During our time in Government, the Scottish Greens worked to secure the removal of peak fares through the pilot scheme, which resulted in a shift in ticket prices for peak-time commuters and an average saving across all tickets of 17 per cent. Over the scheme’s duration, passenger numbers increased by nearly 7 per cent, and 4 million extra journeys were switched away from private cars. Awareness of rail as a viable travel option also increased, with 80 per cent of people who participated in the scheme stating that they were now making more trips by rail.

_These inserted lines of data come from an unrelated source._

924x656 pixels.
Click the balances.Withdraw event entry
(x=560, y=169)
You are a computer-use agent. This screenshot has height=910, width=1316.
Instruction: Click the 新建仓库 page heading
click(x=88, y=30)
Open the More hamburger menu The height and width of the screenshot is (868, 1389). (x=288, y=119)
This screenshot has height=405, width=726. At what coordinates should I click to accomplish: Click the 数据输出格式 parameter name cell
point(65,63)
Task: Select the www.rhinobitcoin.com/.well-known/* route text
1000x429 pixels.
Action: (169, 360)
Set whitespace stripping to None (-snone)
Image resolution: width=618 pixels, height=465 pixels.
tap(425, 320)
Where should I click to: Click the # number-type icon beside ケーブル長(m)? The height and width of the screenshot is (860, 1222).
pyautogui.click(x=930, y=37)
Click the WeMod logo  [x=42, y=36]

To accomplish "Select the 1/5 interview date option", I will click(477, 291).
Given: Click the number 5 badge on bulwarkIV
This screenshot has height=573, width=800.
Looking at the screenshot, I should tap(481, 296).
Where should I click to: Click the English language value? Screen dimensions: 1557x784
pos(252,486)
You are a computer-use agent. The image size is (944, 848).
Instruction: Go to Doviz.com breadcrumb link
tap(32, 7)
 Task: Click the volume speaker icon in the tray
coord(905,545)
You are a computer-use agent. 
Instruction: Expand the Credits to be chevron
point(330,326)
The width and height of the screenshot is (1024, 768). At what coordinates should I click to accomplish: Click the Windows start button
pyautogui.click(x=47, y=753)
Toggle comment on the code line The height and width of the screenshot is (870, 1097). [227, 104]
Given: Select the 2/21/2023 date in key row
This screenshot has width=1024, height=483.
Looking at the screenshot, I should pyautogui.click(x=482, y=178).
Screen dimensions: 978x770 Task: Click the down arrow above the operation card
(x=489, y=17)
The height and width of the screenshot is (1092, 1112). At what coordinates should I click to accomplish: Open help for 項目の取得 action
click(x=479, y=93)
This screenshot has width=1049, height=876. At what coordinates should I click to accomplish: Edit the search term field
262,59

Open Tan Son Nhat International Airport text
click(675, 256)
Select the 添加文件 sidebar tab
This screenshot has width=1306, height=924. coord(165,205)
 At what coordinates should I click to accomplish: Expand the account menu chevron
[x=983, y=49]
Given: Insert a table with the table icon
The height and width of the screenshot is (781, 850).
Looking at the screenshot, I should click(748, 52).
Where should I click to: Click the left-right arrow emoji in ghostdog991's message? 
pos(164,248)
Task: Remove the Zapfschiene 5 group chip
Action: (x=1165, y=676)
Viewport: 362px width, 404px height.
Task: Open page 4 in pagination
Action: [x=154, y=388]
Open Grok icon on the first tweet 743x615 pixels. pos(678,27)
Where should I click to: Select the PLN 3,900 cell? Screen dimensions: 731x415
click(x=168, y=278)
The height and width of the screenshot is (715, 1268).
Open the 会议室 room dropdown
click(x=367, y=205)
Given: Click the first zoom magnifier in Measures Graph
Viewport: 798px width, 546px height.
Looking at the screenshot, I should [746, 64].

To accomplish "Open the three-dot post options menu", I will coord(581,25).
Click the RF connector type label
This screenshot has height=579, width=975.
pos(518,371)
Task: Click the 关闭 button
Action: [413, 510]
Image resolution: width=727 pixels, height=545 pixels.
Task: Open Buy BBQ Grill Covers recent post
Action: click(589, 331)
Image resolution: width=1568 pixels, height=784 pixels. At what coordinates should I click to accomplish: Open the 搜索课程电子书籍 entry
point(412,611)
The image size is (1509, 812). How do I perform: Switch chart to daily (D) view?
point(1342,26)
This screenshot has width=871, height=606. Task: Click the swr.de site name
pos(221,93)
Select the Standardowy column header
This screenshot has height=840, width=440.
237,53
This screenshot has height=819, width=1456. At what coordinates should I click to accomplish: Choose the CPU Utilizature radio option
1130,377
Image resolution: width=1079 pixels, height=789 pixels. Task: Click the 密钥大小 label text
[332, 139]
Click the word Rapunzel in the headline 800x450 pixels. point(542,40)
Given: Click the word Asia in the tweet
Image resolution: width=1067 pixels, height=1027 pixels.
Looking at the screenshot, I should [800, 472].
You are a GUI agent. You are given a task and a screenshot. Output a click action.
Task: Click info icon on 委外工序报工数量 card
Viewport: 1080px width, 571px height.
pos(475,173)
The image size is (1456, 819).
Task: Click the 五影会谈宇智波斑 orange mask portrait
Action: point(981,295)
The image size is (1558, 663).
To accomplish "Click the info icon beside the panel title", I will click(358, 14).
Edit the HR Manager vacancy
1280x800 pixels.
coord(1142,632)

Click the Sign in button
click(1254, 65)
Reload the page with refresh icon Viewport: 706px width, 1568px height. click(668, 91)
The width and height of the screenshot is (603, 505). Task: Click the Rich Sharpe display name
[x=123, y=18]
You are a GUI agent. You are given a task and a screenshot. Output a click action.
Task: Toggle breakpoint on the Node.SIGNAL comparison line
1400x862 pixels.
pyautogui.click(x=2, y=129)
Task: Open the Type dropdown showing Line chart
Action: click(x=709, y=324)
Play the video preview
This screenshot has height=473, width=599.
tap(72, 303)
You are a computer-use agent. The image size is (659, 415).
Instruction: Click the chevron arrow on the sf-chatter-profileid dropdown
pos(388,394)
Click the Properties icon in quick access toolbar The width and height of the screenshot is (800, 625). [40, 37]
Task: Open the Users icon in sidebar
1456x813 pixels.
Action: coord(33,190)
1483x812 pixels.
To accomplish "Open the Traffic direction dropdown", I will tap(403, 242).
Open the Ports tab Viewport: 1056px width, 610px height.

The Scottish Government has scrapped the pilot scheme, having cited a limited increase in passenger numbers and lack of modal shift towards rail travel. However, we all know that modal shifts take longer than a year-long pilot, and that multiple interventions are needed to support it. Few people would be tempted to change their job or sell a car based on a short-term pilot to reduce rail fares, so long-term certainty is important.
The cabinet secretary’s amendment indicates that the Transport for London off-peak trial’s results mirror those of the Scottish scheme, and cites them as proof that our scheme somehow did not work. However, TFL’s pilot ran only on Fridays for 13 weeks: it could hardly be called a trial at all.
The spiralling rail travel costs issue is not going away, and it goes way beyond what can be agreed in budget negotiations in a single parliamentary year. We need a real vision for Scotland’s railways from the Government, but above-inflation increases to complex rail fares that discriminate against workers should have no place in that vision.
I move,
That the Parliament believes that rail fares in Scotland must be cheaper; regrets the decision by the Scottish Government to end the off-peak all-day pilot in September 2024, despite an increase of passenger demand by 6.8% and an average 17% cost saving to passengers; understands that expensive and complex ticketing deters passengers from choosing to travel by train; acknowledges that, in order to fulfil the Scottish Government’s ambition of reducing car kilometres by 20% by 2030, rail services and public transport must be cheaper and more accessible, and calls, therefore, on the Scottish Government to reverse the 3.8% increase to rail fares coming into effect from 1 April 2025, to permanently remove peak-time rail fares, and to simplify public transport fares, through the introduction of integrated ticketing, as soon as possible.